Pratt & Whitney will also provide JetSmart with engine maintenance through a 12-year comprehensive service agreement. The ﬁrst aircraft is expected to be delivered in the third quarter of 2019.
Safran Helicopter Engines receives EASA certiﬁcation
Safran Helicopter Engines has received EASA (European Aviation Safety Agency) Type Certiﬁcation for its Arrano 1A engine, installed in the Airbus Helicopters H160.
Arrano is a new generation engine
in the 1,100 to 1,300 shp power range, perfectly suited for new four-to-six ton helicopters.
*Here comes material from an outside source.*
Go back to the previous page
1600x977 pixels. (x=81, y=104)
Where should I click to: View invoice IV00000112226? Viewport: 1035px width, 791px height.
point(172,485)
The H160 made its ﬁrst ﬂight with the Arrano in January 2016.
7 top aerospace companies join hands on aviation sustainability
While the aircraft and engine manufacturers competed aggressively for a bite of the aviation pie, seven of the top aerospace players – Airbus, Boeing, Dassault, GE, Rolls Royce, Safran and UTC have joined hands for aviation sustainability. The seven big players were represented by their technology heads and they are – Grazia Vittadini, Chief Technology Oﬃcer (CTO) of Airbus; Dr. Greg Hyslop, CTO of The Boeing Company and senior Vice President of Boeing Engineering, Test & Technology; Dr. Bruno Stouﬄet, CTO of Dassault Aviation; Dr. Eric Ducharme, Chief Engineer, GE Aviation; Paul Stein, Executive Leadership Team, Rolls Royce; Stephane Cueille, CTO of Safran; and Paul Eremenko, Engineering and R&D head, United Technologies Corporation.
In a joint statement issued by the seven companies, they outlined three major technological elements to sustainable aviation:
- Continuing to develop aircraft and engine design and technology in a relentless pursuit of improvements in fuel eﬃciency and reduced CO2 emissions.
- Supporting the commercialisation of sustainable, alternate aviation fuels . Around 185 , 000 commercial ﬂights have already proven that today’s aircraft are ready to use them.
- Developing radically new aircraft and propulsion technology and accelerating technologies that will enable the ‘third generation’ of aviation.
“We are excited by this third generation of aviation and, even though all of the represented companies have diﬀerent approaches, we are all driven by the certainty of its contribution to the role of aviation in a sustainable future. We believe aviation is entering its most exciting era since the dawn of the Jet Age. This third era promises a transformative positive impact on lives around the globe – and we stand ready to make it a reality,” the joint statement reads.
Commercial, business and military aircraft and systems got a lot of visibility at Le Bourget, the venue of the Paris Airshow which attracted 2, 453 exhibitors ( 1, 185 French exhibitors) from 48 countries.
The top ﬁve exhibiting countries were USA, Germany, Italy, United Kingdom and Belgium. There were 150 start-ups from 21 countries.
About 140 aircraft were on display (both static and aerial). In all, the airshow had footfalls of 3,16,470. While these numbers are good, the orders are not commensurate as the shadow of Brexit still looms large and the general aviation economic downturn.